K. W Jensen, K. M Kerr, P. F Fedullo, N. H Kim, V. J Test, O Ben Yehuda and W. R. Auger    


Background— The currently recommended treatment for chronic thromboembolic pulmonary hypertension is pulmonary thromboendarterectomy (PTE). No convincing evidence for the use of pulmonary hypertensive medical therapy (PHT) exists in operable candidates. We sought to determine the prevalence of the use of PHT on referral for PTE and the effects on pre-PTE hemodynamics and post-PTE outcomes/hemodynamics.
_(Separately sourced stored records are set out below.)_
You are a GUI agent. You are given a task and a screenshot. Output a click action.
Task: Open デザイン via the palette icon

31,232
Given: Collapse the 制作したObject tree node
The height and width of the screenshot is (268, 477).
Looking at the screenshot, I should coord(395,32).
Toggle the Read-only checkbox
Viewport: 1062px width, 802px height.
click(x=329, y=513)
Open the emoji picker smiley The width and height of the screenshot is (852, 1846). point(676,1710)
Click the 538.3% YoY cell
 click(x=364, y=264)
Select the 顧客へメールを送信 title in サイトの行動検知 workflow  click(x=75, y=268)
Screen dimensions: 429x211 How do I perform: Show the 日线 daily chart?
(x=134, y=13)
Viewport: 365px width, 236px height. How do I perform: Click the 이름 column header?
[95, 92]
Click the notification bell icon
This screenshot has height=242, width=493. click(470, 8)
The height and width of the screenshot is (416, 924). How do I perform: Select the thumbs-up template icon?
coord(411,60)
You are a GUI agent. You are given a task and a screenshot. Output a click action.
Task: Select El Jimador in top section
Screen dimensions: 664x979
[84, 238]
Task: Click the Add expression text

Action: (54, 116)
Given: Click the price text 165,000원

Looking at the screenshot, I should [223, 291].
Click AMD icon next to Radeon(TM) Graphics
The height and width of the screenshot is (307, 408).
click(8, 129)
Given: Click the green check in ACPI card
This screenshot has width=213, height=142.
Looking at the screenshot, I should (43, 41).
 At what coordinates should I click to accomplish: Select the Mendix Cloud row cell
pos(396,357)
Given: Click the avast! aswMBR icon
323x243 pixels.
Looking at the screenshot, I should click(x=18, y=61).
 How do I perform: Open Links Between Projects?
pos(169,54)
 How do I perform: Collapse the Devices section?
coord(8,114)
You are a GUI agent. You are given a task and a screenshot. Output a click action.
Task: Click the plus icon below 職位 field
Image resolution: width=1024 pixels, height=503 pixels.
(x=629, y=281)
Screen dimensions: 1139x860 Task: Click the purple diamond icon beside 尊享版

Methods and Results— We performed a retrospective analysis of chronic thromboembolic pulmonary hypertension patients referred for PTE during 2005–2007. The prevalence of PHT was determined for all patients referred to our institution. Hemodynamic and outcomes analysis involved only those undergoing PTE. Data included baseline demographics, PHT medication(s), dosage, duration of therapy, and time to referral. Hemodynamic data were acquired from the time of diagnosis, the time of referral visit, and after PTE. Outcomes included intensive care unit, hospital, and ventilator days; bleeding and infection rates; incidence of reperfusion lung injury; and in-hospital mortality. The control group (n=244) was compared with the PHT group (n=111); subgroups included monotherapy with bosentan, sildenafil, or epoprostenol and combination therapy. The prevalence of PHT significantly increased from 19.9% in 2005 to 37% in 2007. There was minimal benefit of treatment with PHT on pre-PTE mean pulmonary artery pressure, but its use was associated with a significant delay in time to referral for PTE. Both groups experienced significant improvements in hemodynamic parameters after PTE. The 2 groups did not differ significantly in any post-PTE outcome. Similar results were obtained for each subgroup.

Conclusions— Our results suggest that PHT use has minimal effect on pre-PTE hemodynamics and no effect on post-PTE outcomes/hemodynamics.